В брюлловских портретах, столь выразительно рисующих русское общество Золотого века (или николаевского режима, как будет угодно), внимание привлекает оранжерейная обстановка, составляющая фон большинства композиций. Все происходит в каком-то волшебном зимнем саду, так что даже итальянская природа производит впечатление искусственно высаженной в горшках и старательно культивируемой. Зелень зимнего сада пышна и сочна, но оранжереи окружены со всех сторон дурным климатом, рождающим сквозняки: во многих портретах Брюллова присутствует мотив зябкости, как будто его моделям хочется закутаться в шали, отороченные мехом накидки и палантины, обязательно присутствующие в картинах. Зелень зимнего сада ярка, мясиста, но пуглива и изнеженна, так как его душная атмосфера и искусственная почва обеспечивают растениям интенсивный рост, но оранжерея по определению хрупка и недолговечна. Ощущение случайности, надуманности и ненадежности пронизывает зимние сады, эти прихотливые счастливые островки роскоши и вечного лета; подразумевается, что они окружены враждебностью, что за стеклянными стенами сугробы и стужа, что холод готов хлынуть внутрь, полностью уничтожая жалкий избранный мирок, спасающийся от внешнего мира только благодаря хрупкой перегородке.

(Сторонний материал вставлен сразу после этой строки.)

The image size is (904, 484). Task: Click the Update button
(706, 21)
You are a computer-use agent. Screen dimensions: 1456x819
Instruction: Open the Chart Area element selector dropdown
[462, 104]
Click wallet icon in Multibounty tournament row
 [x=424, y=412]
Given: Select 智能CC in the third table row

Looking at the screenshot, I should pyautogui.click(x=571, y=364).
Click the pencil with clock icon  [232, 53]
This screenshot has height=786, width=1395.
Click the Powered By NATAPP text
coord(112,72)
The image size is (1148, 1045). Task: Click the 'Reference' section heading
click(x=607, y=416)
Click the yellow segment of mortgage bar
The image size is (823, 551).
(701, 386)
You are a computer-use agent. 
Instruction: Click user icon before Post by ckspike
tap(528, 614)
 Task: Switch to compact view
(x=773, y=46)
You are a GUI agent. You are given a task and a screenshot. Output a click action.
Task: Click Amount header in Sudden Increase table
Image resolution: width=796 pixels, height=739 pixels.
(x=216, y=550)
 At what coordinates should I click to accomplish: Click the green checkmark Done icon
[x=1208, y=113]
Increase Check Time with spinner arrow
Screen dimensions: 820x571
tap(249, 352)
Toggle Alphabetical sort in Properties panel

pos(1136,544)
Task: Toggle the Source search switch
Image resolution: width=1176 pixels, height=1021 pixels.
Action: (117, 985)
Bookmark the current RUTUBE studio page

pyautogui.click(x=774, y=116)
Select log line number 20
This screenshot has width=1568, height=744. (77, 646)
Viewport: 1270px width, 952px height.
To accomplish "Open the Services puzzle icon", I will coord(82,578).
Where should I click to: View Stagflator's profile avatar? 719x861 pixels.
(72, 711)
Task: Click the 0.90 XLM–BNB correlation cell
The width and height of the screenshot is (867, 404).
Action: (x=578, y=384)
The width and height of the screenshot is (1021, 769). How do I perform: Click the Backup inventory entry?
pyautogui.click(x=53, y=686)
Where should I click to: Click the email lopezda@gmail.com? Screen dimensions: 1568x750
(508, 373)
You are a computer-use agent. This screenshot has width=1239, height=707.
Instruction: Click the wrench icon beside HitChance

Брюлловским миром правит женщина. Все качества оранжереи сообщаются хозяйке зимнего сада. Она сама похожа на искусственно выращенное растение в своих рюшах, шалях, брошах и браслетах, покрывающих ее, как доспехи, и своей многослойностью подчеркивающих гордую посадку роскошных обнаженных плеч и шеи. Главная характеристика ее наряда - огромное декольте. Декольтированность, так же как и яркость дамских туалетов, воспринимается как знак независимости, контрастируя с серо-коричневыми мужскими фигурами в наглухо застегнутых сюртуках и мундирах, с подбородками, подпертыми высокими галстуками, что придает мужскому населению вид напыщенный и несколько униженный. Исключение составляют лаццарони, некоторые итальянские портреты вроде портрета ставшего гражданином Флоренции Демидова - да автопортрет Брюллова, чей расстегнутый ворот подчеркивает болезненное измождение художника. Мир мужчин у Брюллова вообще менее энергичен, более слабосилен и робок, чем мир женщин. Портретист явно испытывает особое пристрастие к изображению амазонок и вообще женщин с хлыстом, так что чудесная Е. П. Салтыкова держит в руках опахало из павлиньих перьев, больше похожее на гигантскую мухобойку, чем на веер.

В оранжерее царит дама, мужчина пассивен и занимает подчиненную, страдательную роль.

В своих портретах Брюллов абсолютно точно определяет соотношение полов в русском обществе, объясняя причину помешательства русской литературы на «женской теме». Поступки жен декабристов оказались более полноценными, чем сумбурный мятеж их мужей, и светским красавицам вроде Самойловой и Волконской было гораздо легче стоять в оппозиции власти, чем их мужьям и любовникам. Великий николаевский Золотой век, мягкое золотое сияние, льющееся из неизвестного источника, оранжерейная зябкость упоительной роскоши, строгая хозяйка с изящным хлыстом в руке, меланхоличные мундиры и сюртуки, ее окружающие, - и власть, сильная и энергичная вертикаль власти, пронизывающая все снизу доверху, обеспечивающая устойчивость хрупкого цветения, следящая за тем, чтобы снег и дождь не пробрались внутрь, и заботливо уничтожающая все те растения, что своим диким ростом угрожали испортить охраняющий их купол. Созерцание русской физиономии в зеркале русского Золотого века поучительно.